# Concertino for Viola and String Orchestra



## musicrom

I finally finished my Viola Concertino. I posted the first movement earlier on, but now it's pretty much complete. It's my largest piece so far (at nearly 7 minutes, which for many of you, I'm sure, isn't a lot, but for me it's pretty long). I'd highly appreciate any criticism, suggestions, or comments on my piece, so if you have any, please do so!


----------



## Bruce

I'm not very articulate when it comes to writing reviews, but I think this is rather nice. I find the harmonic structure very pleasant and easy on the ears; perhaps in a few select places, an adventurous harmonic turn or two would add even more interest, and increase the sense of tension and relaxation I experience listening to this piece.


----------



## Albert7

Lovely piece musicrom .


----------



## Fagotterdammerung

Sounds good to me. No technical errors in the viola part as best I can tell. I'm not sure I could tell without seeing a score, but you might want to lighten the the dynamic markings towards the finale if you want the more agile figurations of the viola to pop out: it has a tendency to blend with everything, which is always apparent in recordings of viola concertos.


----------



## musicrom

Fagotterdammerung said:


> Sounds good to me. No technical errors in the viola part as best I can tell. I'm not sure I could tell without seeing a score, but you might want to lighten the the dynamic markings towards the finale if you want the more agile figurations of the viola to pop out: it has a tendency to blend with everything, which is always apparent in recordings of viola concertos.

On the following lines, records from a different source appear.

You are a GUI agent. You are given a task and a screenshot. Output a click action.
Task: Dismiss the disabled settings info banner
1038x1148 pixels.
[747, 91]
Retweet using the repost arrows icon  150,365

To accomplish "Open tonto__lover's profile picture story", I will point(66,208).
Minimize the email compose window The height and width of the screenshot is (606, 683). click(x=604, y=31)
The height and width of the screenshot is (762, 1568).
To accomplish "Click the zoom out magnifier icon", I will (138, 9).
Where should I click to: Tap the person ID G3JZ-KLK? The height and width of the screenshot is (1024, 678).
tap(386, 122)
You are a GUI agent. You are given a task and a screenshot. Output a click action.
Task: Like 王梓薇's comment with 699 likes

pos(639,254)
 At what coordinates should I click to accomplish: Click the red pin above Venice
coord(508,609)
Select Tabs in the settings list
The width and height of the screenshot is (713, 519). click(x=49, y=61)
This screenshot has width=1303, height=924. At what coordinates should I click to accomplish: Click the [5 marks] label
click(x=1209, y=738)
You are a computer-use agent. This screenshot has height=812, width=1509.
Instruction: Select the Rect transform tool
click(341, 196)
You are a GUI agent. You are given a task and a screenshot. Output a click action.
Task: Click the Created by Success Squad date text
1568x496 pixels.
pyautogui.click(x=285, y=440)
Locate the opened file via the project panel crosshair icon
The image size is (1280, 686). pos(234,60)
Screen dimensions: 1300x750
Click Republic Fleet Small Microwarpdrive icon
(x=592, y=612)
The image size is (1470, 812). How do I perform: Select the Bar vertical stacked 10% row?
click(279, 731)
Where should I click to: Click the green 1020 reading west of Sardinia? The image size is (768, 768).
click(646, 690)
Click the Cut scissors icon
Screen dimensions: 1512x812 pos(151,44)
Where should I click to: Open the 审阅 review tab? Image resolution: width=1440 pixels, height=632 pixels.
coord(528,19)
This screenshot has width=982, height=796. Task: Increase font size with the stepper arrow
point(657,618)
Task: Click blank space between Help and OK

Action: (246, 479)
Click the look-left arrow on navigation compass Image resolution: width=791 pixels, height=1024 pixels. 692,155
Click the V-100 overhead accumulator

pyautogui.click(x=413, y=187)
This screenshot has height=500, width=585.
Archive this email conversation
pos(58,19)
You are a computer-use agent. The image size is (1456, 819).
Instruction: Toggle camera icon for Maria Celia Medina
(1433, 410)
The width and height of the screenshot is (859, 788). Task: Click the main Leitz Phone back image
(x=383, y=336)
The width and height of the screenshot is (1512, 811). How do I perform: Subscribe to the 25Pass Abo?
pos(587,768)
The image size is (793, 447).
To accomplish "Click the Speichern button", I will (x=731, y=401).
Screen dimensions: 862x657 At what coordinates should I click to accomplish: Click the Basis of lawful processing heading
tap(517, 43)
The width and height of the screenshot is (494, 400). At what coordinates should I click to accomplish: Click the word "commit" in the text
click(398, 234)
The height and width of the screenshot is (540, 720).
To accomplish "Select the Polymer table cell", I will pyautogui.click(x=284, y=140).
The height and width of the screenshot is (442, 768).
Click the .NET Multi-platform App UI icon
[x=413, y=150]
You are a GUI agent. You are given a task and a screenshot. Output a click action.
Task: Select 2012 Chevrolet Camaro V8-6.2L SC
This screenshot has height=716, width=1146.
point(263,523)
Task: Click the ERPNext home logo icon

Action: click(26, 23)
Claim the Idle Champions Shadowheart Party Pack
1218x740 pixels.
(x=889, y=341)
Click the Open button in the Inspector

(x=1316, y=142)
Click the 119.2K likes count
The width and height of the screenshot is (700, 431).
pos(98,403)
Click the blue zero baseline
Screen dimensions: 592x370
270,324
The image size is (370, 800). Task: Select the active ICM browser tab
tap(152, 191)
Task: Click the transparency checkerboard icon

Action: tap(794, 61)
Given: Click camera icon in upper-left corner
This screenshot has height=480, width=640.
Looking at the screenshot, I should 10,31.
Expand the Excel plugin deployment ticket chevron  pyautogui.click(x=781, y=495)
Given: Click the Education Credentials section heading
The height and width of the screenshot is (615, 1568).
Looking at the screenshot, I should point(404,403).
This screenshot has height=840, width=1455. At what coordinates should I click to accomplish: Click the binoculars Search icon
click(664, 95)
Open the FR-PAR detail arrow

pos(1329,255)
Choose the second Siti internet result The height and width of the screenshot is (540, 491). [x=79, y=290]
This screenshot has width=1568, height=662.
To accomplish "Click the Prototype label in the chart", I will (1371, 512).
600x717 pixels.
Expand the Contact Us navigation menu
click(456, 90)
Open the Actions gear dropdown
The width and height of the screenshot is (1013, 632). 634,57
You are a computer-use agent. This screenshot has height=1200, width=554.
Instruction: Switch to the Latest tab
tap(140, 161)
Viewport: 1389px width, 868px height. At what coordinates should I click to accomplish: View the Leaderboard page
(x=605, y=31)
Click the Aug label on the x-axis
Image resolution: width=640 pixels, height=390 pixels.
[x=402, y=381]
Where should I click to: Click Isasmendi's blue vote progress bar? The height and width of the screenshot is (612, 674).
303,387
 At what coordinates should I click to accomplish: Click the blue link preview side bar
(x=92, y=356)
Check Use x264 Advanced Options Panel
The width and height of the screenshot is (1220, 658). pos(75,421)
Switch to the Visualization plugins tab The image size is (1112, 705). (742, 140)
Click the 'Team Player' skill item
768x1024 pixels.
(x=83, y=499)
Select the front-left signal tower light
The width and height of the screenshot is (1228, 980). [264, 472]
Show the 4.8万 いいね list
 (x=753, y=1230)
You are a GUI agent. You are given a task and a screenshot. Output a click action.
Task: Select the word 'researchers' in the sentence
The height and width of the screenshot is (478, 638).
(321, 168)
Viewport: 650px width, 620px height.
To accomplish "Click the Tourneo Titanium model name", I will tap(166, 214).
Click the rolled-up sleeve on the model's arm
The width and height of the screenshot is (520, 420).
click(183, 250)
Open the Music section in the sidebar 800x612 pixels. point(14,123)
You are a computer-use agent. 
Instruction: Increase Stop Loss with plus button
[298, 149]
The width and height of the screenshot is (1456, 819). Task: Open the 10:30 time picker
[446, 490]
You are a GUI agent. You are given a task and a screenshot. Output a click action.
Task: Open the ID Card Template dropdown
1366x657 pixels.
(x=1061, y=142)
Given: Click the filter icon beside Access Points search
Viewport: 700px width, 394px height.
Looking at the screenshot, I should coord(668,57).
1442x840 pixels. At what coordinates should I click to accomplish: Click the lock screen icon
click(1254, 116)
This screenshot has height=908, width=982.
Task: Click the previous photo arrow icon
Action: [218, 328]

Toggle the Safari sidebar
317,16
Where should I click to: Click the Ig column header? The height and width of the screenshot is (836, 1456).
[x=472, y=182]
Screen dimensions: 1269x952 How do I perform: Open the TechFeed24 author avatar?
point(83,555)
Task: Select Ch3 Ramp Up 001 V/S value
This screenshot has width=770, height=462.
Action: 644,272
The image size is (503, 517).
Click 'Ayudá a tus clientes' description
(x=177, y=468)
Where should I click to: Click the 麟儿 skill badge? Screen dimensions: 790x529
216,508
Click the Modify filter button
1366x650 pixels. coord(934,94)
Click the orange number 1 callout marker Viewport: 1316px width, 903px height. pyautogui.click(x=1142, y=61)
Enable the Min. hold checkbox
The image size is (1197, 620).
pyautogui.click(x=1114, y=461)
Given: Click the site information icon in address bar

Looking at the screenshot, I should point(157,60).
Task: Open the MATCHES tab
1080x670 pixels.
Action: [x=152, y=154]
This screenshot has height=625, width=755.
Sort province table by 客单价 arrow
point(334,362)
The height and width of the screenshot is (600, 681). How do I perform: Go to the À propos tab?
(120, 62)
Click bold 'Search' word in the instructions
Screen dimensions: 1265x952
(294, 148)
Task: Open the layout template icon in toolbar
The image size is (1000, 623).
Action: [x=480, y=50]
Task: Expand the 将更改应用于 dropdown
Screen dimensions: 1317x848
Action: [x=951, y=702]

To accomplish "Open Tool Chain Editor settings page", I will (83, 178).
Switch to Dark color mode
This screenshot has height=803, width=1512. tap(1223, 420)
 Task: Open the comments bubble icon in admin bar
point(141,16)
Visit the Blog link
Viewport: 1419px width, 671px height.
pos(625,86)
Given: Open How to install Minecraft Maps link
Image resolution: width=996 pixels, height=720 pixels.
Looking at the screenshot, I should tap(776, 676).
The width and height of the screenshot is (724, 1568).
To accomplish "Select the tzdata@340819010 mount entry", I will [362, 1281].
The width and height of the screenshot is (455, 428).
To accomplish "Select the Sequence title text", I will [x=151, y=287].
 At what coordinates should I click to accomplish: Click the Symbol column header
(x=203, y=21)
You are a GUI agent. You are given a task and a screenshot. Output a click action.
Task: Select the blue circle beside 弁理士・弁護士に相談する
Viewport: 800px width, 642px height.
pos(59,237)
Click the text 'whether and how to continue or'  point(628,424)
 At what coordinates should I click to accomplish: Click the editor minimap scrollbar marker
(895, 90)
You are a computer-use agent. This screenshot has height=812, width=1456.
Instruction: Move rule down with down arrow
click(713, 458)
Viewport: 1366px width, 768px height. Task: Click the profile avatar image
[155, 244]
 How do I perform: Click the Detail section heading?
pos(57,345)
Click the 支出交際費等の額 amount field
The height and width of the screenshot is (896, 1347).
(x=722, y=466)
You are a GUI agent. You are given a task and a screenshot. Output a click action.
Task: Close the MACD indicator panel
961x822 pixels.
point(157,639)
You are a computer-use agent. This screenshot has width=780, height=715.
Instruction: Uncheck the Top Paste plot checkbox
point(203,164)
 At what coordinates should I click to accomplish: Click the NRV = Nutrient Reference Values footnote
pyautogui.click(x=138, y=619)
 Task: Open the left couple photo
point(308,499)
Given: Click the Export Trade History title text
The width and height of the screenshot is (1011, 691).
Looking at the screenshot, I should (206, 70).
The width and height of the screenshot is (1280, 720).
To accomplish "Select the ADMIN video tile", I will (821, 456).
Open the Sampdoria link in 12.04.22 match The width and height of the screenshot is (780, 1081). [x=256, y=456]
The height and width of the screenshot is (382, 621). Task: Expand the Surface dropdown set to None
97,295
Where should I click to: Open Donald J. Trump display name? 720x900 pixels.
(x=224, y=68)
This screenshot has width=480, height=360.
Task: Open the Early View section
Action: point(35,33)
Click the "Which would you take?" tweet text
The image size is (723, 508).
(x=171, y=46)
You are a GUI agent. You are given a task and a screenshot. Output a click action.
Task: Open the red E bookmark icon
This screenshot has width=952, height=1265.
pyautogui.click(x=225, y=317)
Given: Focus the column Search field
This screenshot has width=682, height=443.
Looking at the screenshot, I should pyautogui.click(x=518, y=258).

Thanks Fagotterdammerung for the advice! I agree that the solo viola part is at times drowned out by the orchestra. That's an important thing for me to think about in writing music - balance between the different instruments - so I'm glad you brought it up.

I was worried that there might be some technical errors in the viola part, especially in the first movement, in that there are parts that are difficult for me to play on the viola, but that I thought would be playable by better violists than myself.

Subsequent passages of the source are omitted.